**The task**
When you restate the records, do so word for word and omit any picture they contain.

**Data**

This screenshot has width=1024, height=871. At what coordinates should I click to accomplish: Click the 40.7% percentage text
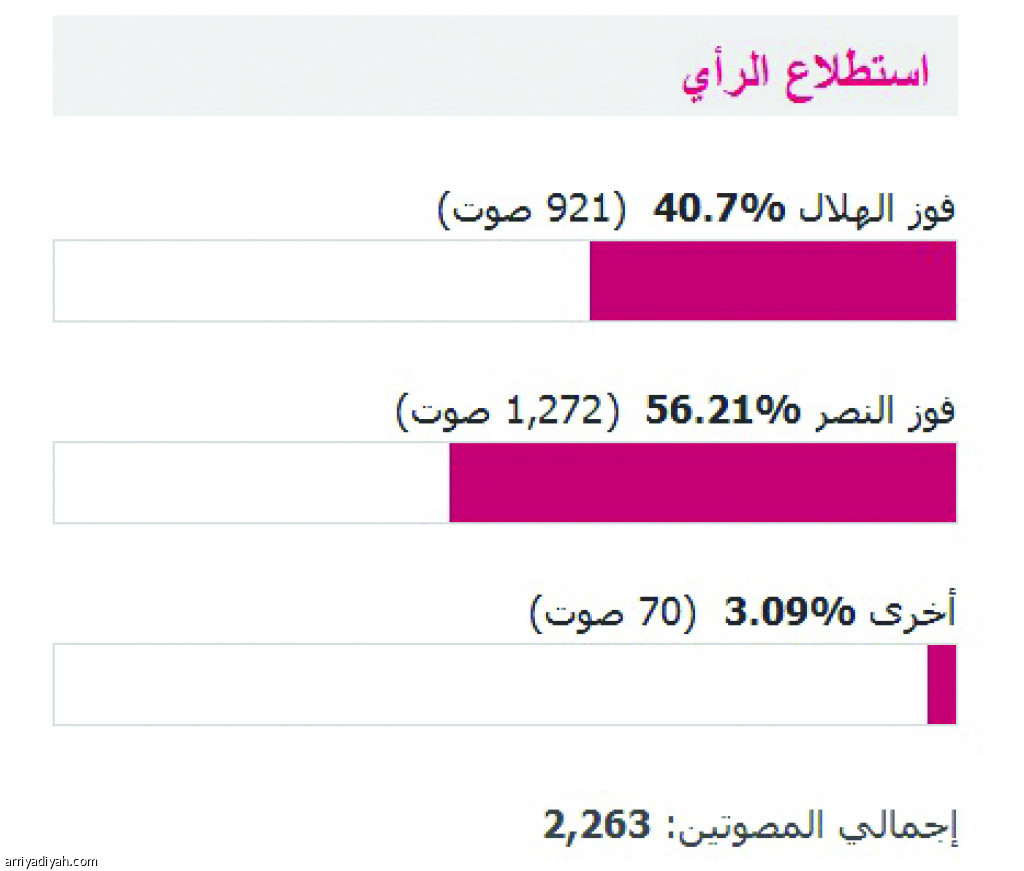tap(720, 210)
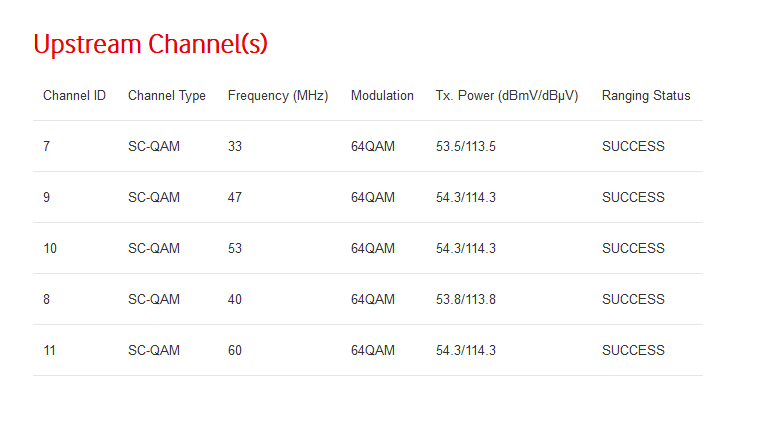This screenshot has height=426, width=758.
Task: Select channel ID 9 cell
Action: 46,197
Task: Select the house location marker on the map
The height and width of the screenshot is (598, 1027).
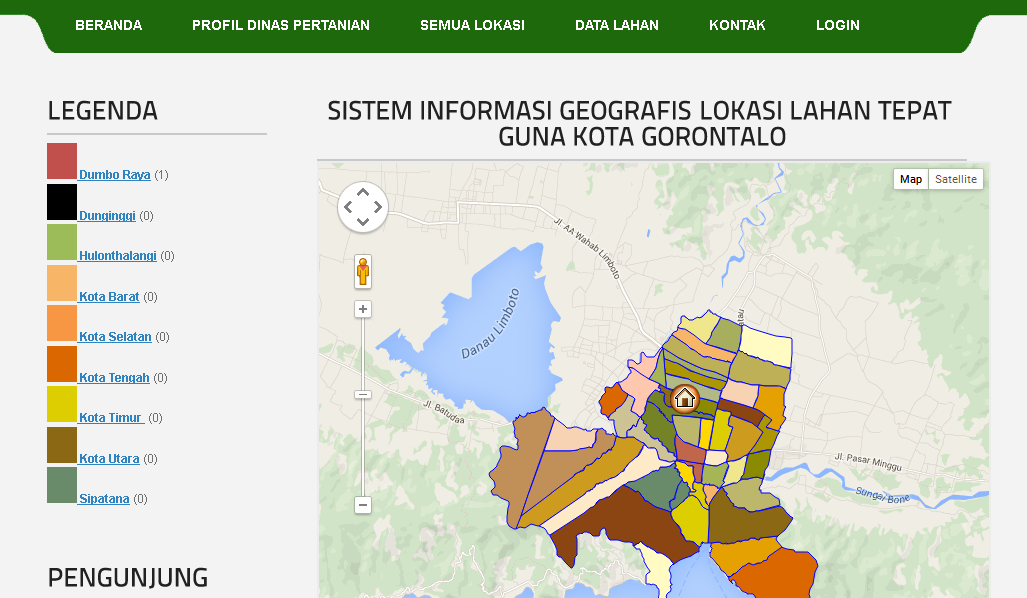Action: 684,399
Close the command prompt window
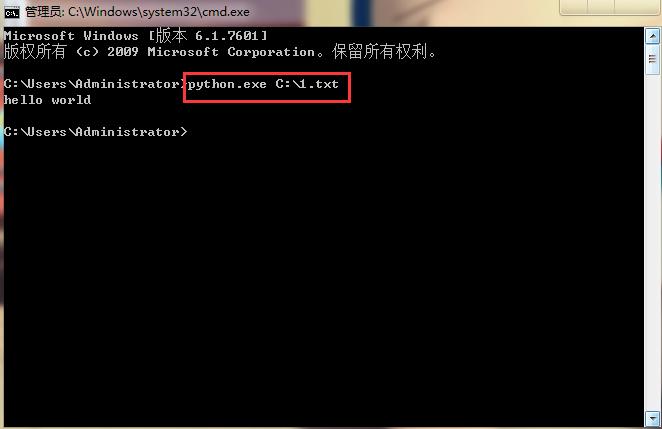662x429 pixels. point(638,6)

**Answer**
This screenshot has width=1024, height=871. At what coordinates should I click to accomplish: Click the 40.7% percentage text
tap(720, 210)
This screenshot has height=426, width=758.
Task: Select channel ID 9 cell
Action: 46,197
Task: Select the house location marker on the map
The height and width of the screenshot is (598, 1027).
Action: 684,399
Close the command prompt window
662x429 pixels. point(638,6)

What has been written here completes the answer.